I read this last summer - each chapter was like a horror movie or a gothic novel - protagonist meets Holmes, starts working at the company, realizes that it's all a lie and tries to escape, with varying degrees of success.
posted by mogget at 11:37 AM on March 29, 2019 [5 favorites]


What’s astonishing about the whole affair is that as the book unfolds you can see at each point where someone could have stopped this- it’s like a horror film where you’re shouting at the screen for the soon to be dead protagonist to just do the logical thing- but none of them do, and the con went on and on...
posted by Homo neanderthalensis at 5:52 PM on March 29, 2019 [2 favorites]


I read this last summer - each chapter was like a horror movie or a gothic novel - protagonist meets Holmes, starts working at the company, realizes that it's all a lie and tries to escape, with varying degrees of success.
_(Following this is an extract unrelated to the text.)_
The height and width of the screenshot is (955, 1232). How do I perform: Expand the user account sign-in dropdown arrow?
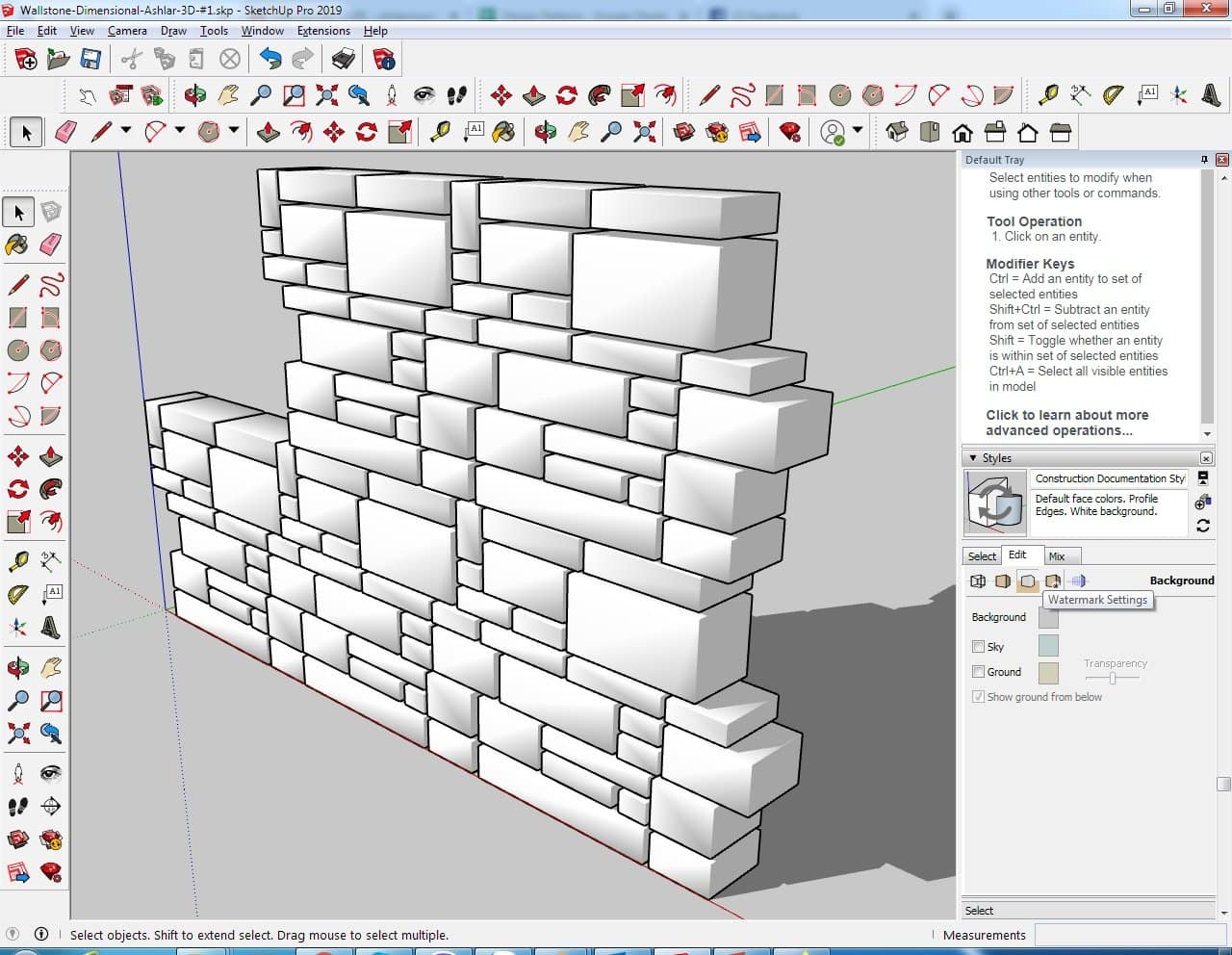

I found the unfolding events absolutely infuriating because of a different set of repetitions. Seems every chapter features a freshly disillusioned employee doing their utmost to warn superiors of the nefarious things he or she has discovered. Only to be stopped in their tracks because once again the old, white, rich man on top is inexplicably smitten with Elizabeth Holmes. This must have happened something like 10 times. The military guy, all the investors, Walgreens, other business partners, the advertising agency guy...it was comical how often every potential denouement ended in the word „...smitten“.

They just...brushed off anything their employees - people whom they pay for their expertise - had to say, in favour of what I assume they see as their „instincts“. Or something.

I started reading this book to get a good hate on for Elizabeth Holmes. Now I‘m just looking in disbelief at a system that was completely turned on its head because E.H. managed to exploit its biggest weakness - the egos of the rich old men on top, that are allowed to overrule any and every safety precaution.

And they never have to feel the consequences, they never apologize to the employees they hurt, fired, demoted or the end consumers whose lives they endangered.

I‘m just spluttering with rage, here, that Theranos may be gone but the rich old men persist with impunity.
posted by Omnomnom at 6:18 PM on March 30, 2019 [6 favorites]


I am just about halfway through and it's absolutely compelling, even knowing how it ends. I'm not even minding doing a ton of laundry tonight, because it gives me more time to read.
posted by Halloween Jack at 3:02 PM on March 31, 2019 [1 favorite]


What strikes me as absolutely insane is the fact that the main whistleblower has to spend $400,000 in legal fees for the public to learn the truth.

I don’t want to think about the abuses that are happening because whistleblowers can’t afford to stand up against David Boies or whatever lawyers the rich can throw at them.